Analysis Over the past two decades, efforts have been made to make email more secure. Alas, defensive protocols implemented during this period, such as SPF, DKIM, and DMARC, remain unable to deal with the complexity of email forwarding and differing standards, a study has concluded.

In a preprint paper titled, “Forward Pass: On the Security Implications of Email Forwarding Mechanism and Policy,” scheduled to appear at the 8th IEEE European Symposium on Security and Privacy in July, authors Enze Liu, Gautam Akiwate, Mattijs Jonker, Ariana Mirian, Grant Ho, Geoffrey Voelker, and Stefan Savage show that email messages can be easily spoofed despite the existence of supposed defenses.

The researchers, affiliated with UC San Diego and Stanford University in the US, and University of Twente in the Netherlands, reveal that attackers can still easily take advantage of security issues arising from email forwarding.
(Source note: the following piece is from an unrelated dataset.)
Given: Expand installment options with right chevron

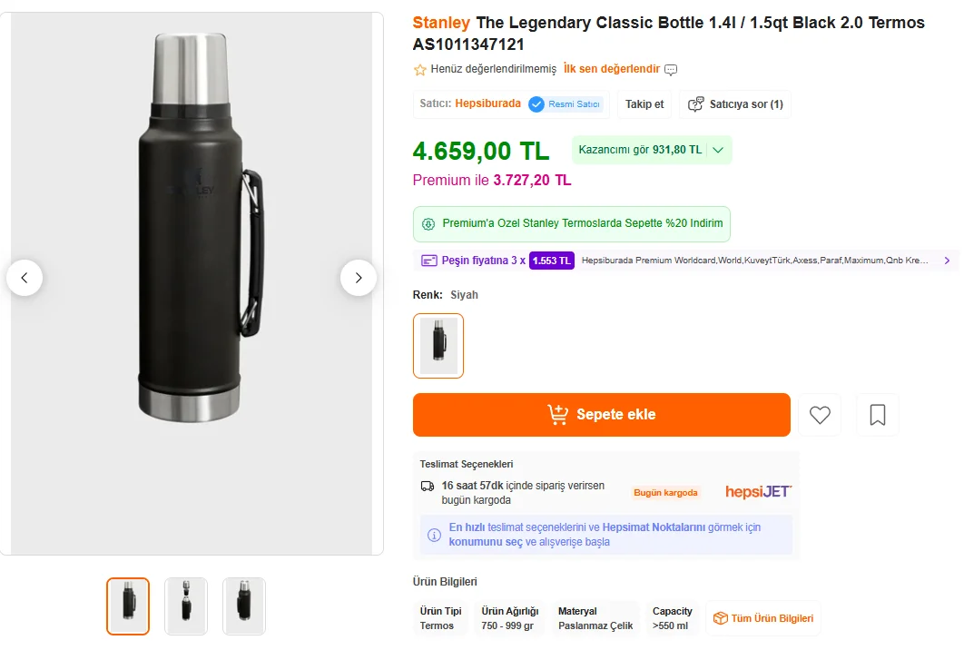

They demonstrated this by delivering spoofed messages to accounts at major email providers like Google Gmail, Microsoft Outlook, and Zoho.

SPF, DKIM, and DMARC do help. Sender Policy Framework (SPF) provides a way to set a list of IP addresses that can send email on behalf of a domain, and to define what actions recipients should take upon receipt of a message from an unauthorized IP address.

DomainKeys Identified Mail (DKIM) creates a cryptographic signature binding a message to the sending domain, but doesn’t verify the sender (the FROM header).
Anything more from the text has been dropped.